The viscosified well treatment composition typically resembles a
rubber-like gelatinous mass and forms the impermeable barrier. The
impermeable barrier reduces or eliminates the loss of wellbore
fluid into the wellbore and/or the subterranean formation. After
formation of the impermeable barrier, drilling, cementing,
completion or workover is resumed.
[0017] Hydration, viscosification and/or crosslinking of the well
treatment composition are principally delayed until after the
composition is introduced into or near the formation or targeted
area. The presence of the viscosification delay agent or material
allows the well treatment composition to be easily pumped into the
wellbore.
[0018] The well treatment composition is typically a solution
and/or suspension at room temperature and remains a solution and/or
suspension until hydration of the polysaccharide occurs.
Viscosification occurs in or near the subterranean formation,
typically in a controlled period of time designed around the
placement time to the targeted zone or the formation. This passage
of time is sufficient for the well treatment composition to flow
into flow passages and to form the rigid gel or viscous well
treatment composition. Thus, the polysaccharide of the well
treatment composition preferably hydrates at the in-situ site where
the plug or impermeable barrier is desired to be located. As a
result, upon resuming of the drilling, completion, cementing or
workover operation, loss of wellbore fluid is reduced or
eliminated.
[0019] The well treatment composition is composed of a hydratable
polysaccharide and an aqueous fluid. The hydratable polysaccharide
is in solution and/or is suspended in the aqueous fluid. The
hydratable polysaccharide is preferably a cellulose derivative,
guar or guar derivative, xanthan or carrageenan.
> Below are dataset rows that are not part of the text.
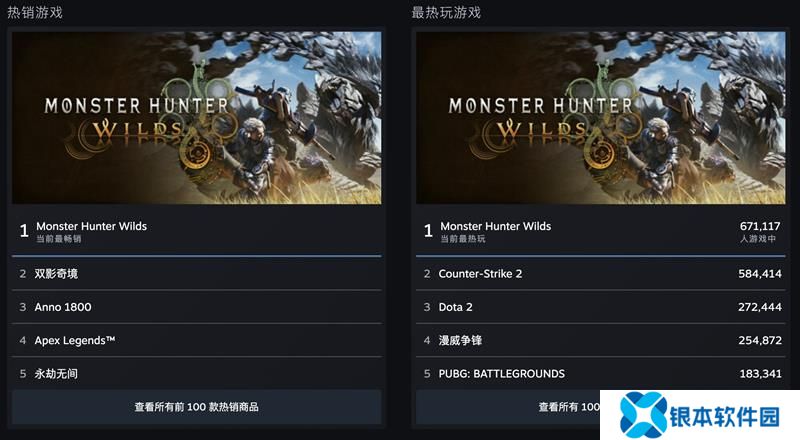This screenshot has height=440, width=800.
Task: Click the 热销游戏 section heading
Action: (x=35, y=12)
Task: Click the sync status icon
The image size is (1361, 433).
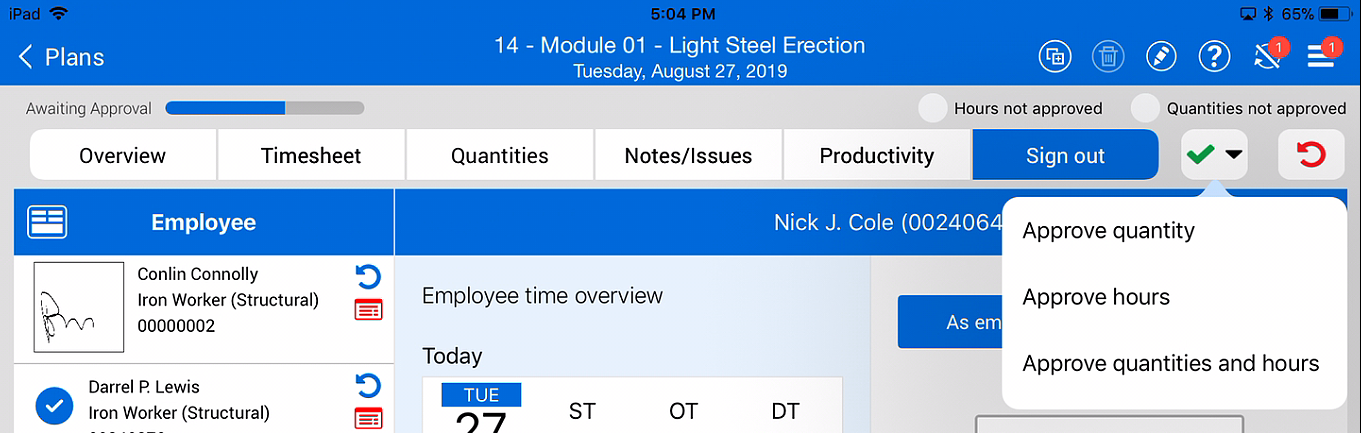Action: tap(1268, 57)
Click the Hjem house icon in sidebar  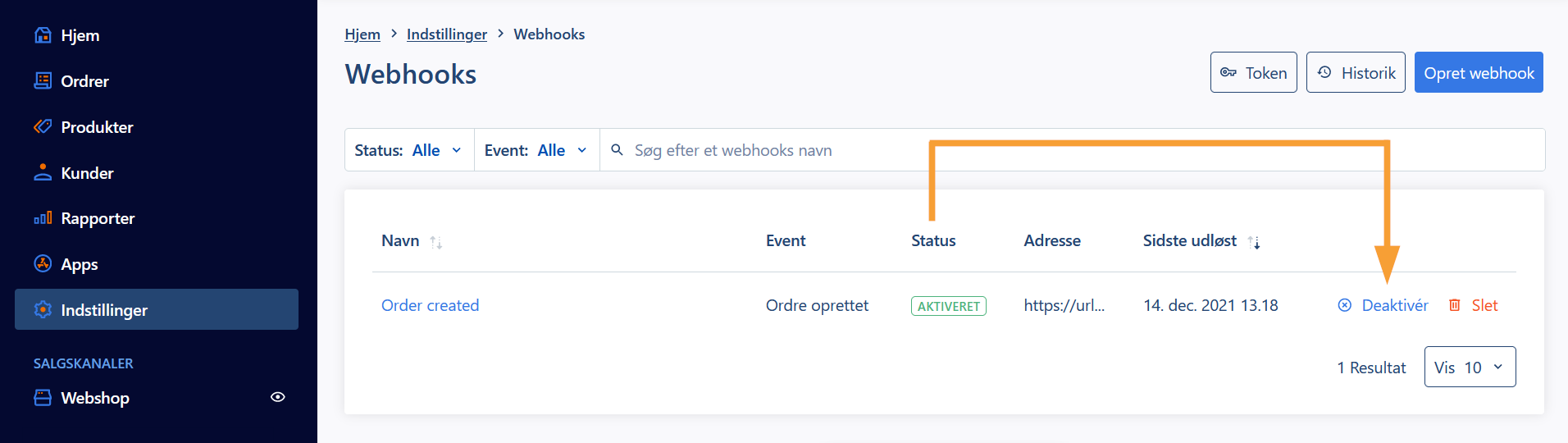pyautogui.click(x=43, y=35)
[0020] Suitable cellulosic derivatives include hydroxyalkyl
celluloses, such as hydroxyethyl cellulose, methylhydroxyethyl
cellulose, ethylhydroxyethyl cellulose and methylhydroxypropyl
cellulose, as well as alkylcarboxyhydroxy celluloses, such as
carboxymethylhydroxyethyl cellulose. Suitable as guar or guar
derivatives are guar gum, hydroxypropylguar, carboxymethylguar,
carboxymethylhydroxypropylguar. The xanthan may be an unmodified
xanthan gum, non-acetylated xanthan gum, non-pyruvylated xanthan
gum or non-acetylated-non-pyruvylated xanthan gum. Other suitable
hydratable polysaccharides include carrageenan, gum Arabic, tara
gum, gum ghatti, karaya, tragacanth, pectin, starch, locust bean
gum, scleroglucan, tamarind and derivatives thereof. The hydratable
polysaccharide is most preferably hydroxyethyl cellulose.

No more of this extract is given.